More on science publishing
How did it get this way?
A little while ago we pointed out that some aspects of publishing scientific results don’t seem to make much sense. In particular, a skilled and talented researcher must normally pay a journal to publish his or her paper, even though the editors agree that it would be a valuable addition to knowledge and definitely deserves to be seen. How did such a system come about?
Originally, say in the eighteenth and early nineteenth centuries when astronomy became a truly social enterprise, astronomers wrote letters to each other. They were few enough that important results could be communicated to more or less anyone who would understand them in this informal way. Sir John Herschel was known to be the center of astronomical communication in his time, keeping in touch with all the important figures in the field. By the mid-nineteenth century it was no longer possible to do this, and the first formal journals had appeared: Monthly Notices of the Royal Astronomical Society, the Astronomical Journal, Astronomische Nachrichten to name a few (these are still around). And since it was no longer true that everyone knew everyone in the field, the mechanism of peer review was invented: a submitted manuscript would be passed to a colleague who could make an informed judgement on it. In addition to these, observatories would publish their results from time to time, in annual reports or another way, as would universities.

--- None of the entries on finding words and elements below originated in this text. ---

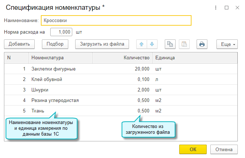Click the Норма расхода quantity field
The width and height of the screenshot is (245, 158).
click(61, 32)
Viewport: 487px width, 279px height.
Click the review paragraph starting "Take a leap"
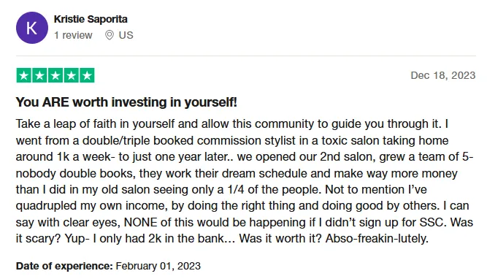click(245, 181)
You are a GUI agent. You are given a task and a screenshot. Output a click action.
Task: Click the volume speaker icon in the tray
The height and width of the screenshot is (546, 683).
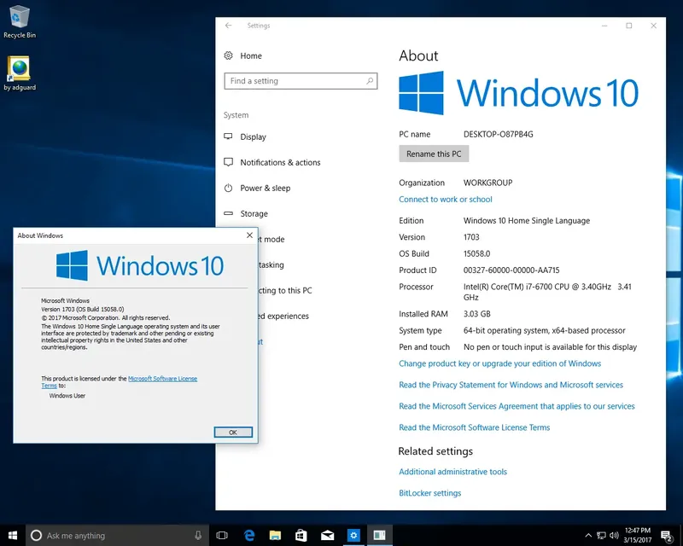pyautogui.click(x=614, y=535)
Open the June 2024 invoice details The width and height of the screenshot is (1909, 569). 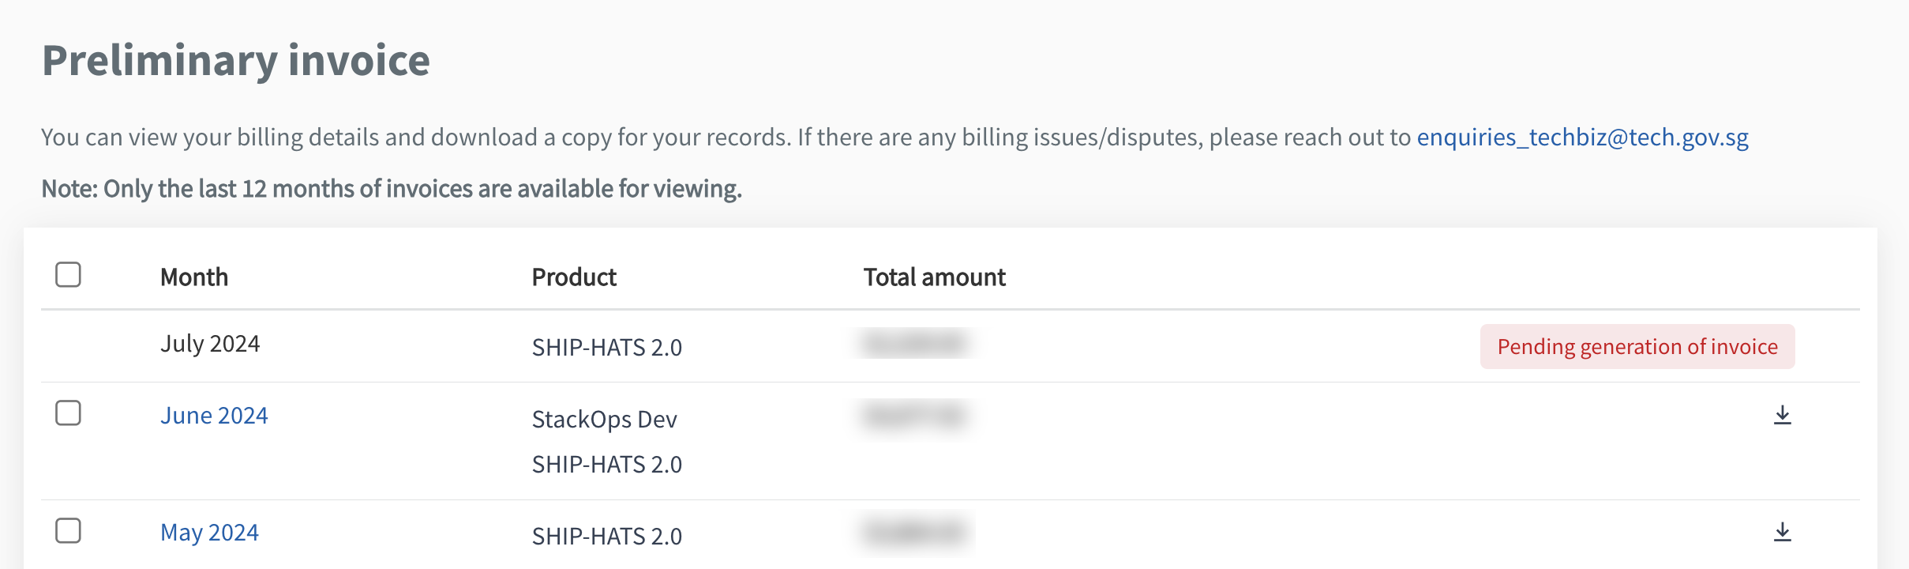point(215,414)
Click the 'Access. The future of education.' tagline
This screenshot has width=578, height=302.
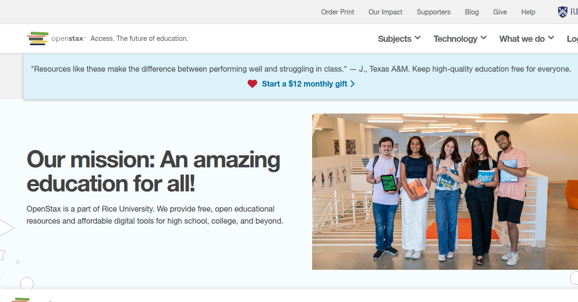pos(139,38)
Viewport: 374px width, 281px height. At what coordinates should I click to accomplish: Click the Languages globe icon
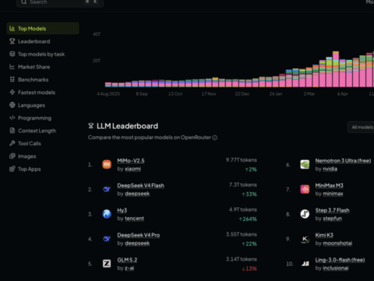tap(12, 105)
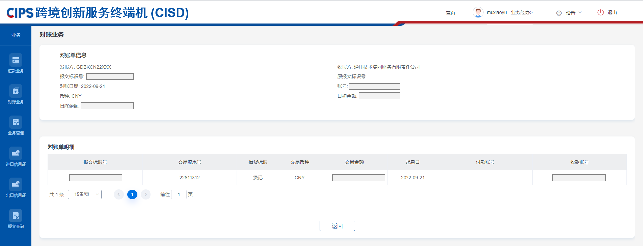Click page 1 pagination button
The width and height of the screenshot is (643, 246).
click(x=132, y=194)
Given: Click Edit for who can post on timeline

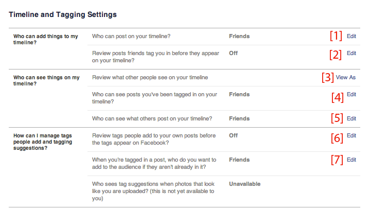Looking at the screenshot, I should click(x=352, y=37).
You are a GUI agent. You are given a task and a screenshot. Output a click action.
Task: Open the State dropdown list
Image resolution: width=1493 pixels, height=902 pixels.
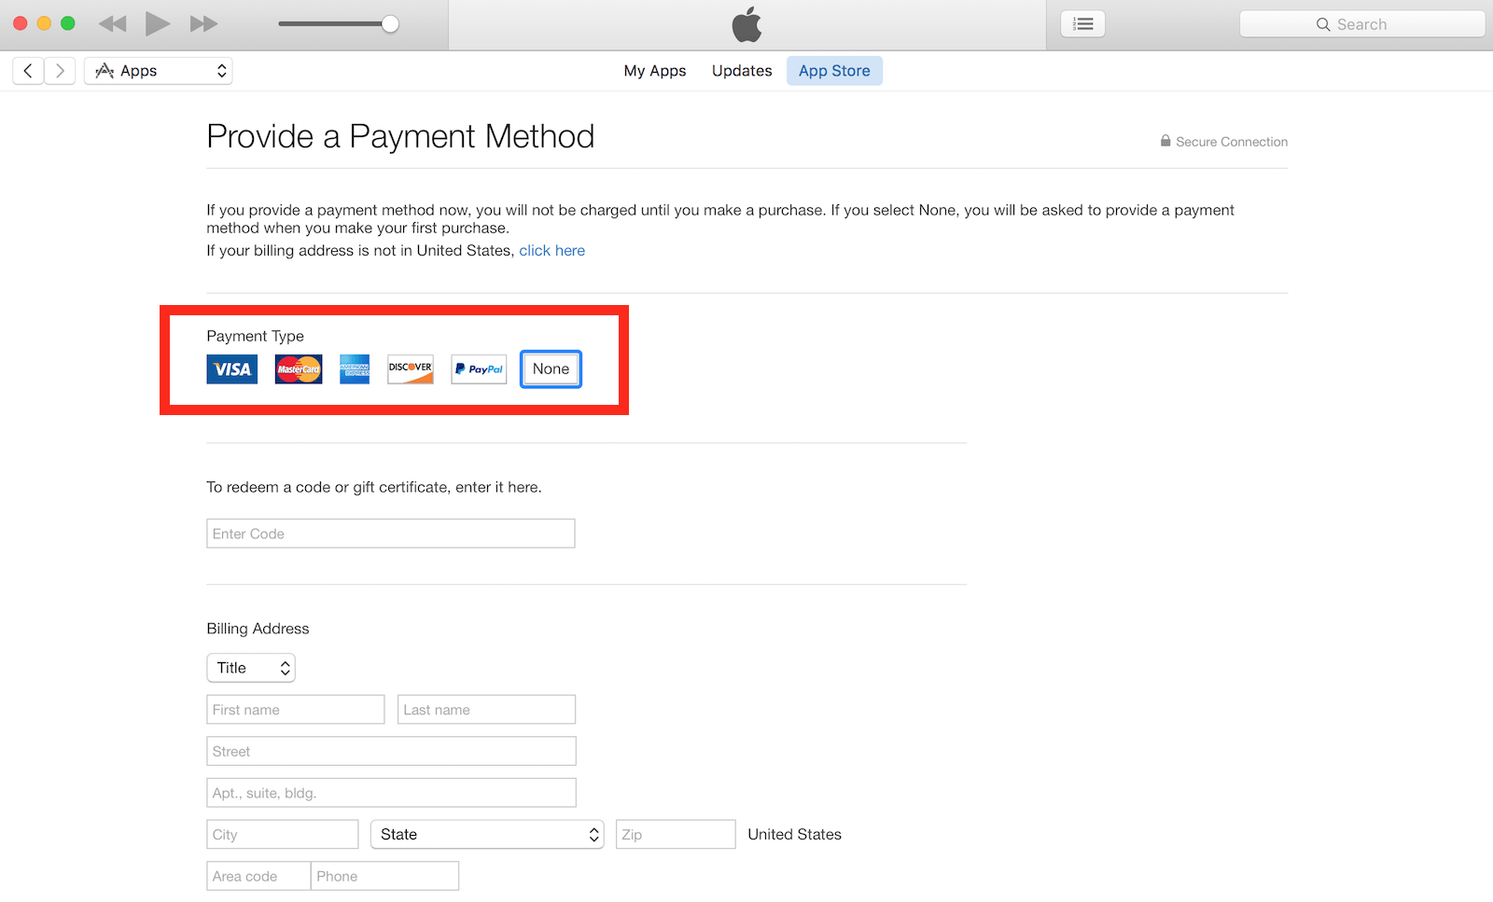487,835
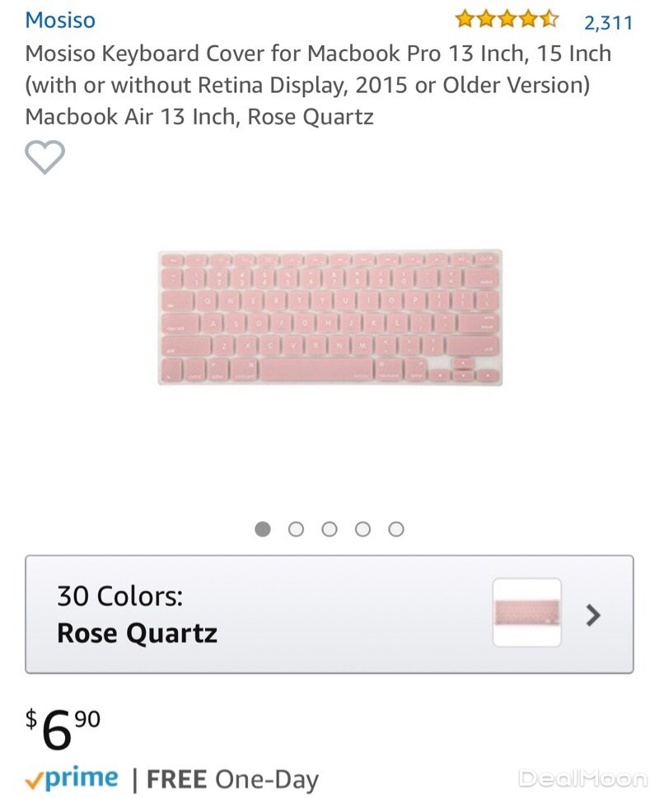Open the pink keyboard cover product image
This screenshot has width=659, height=798.
point(330,318)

As one might expect, a hierarchy grew up among journals. Those with the most reach became most discriminating in what they accepted; smaller, more regional publications would accept papers with less important or more specialized results. This worked, more or less. However, what we now know of as the Hertzsprung-Russell diagram, a mainstay of stellar studies, was originally published in a journal not much read in the US, and was reinvented here. A similar fate befell Lemaître’s original work on cosmology.
After the Second World War, when astronomy became industrialized (to simplify things a lot), hiring and tenure decisions increasingly relied on one’s publication list. Although “publish or perish” may have been coined previously, it was during these decades that the imperative really began to bite. Some journals expanded: Monthly Notices was publishing three times a month by the 1990s; other journals were founded.
The pressure continues. And there has appeared the journal-for-hire: with a name similar to a known journal, or at least sounding like something respectable, it would publish almost anything (after a very nominal peer review). Our astronomer has been invited to submit to many journals of this sort, “based on your respected expertise in this field” or some similar phrasing. Often its a field he has no experience in whatsoever. There are also invitations to chair conferences or edit proceedings, again in extraneous subfields. In contrast with much of science, the economics here is visible: academics have a demand for publications to advance their careers, and will pay; hence there arises a supply.
With the move online, of course, the volume of publication has exploded. Our astronomer’s weekly trip to the library to survey paper journals is a thing of the past. We’re not sure what to replace it with.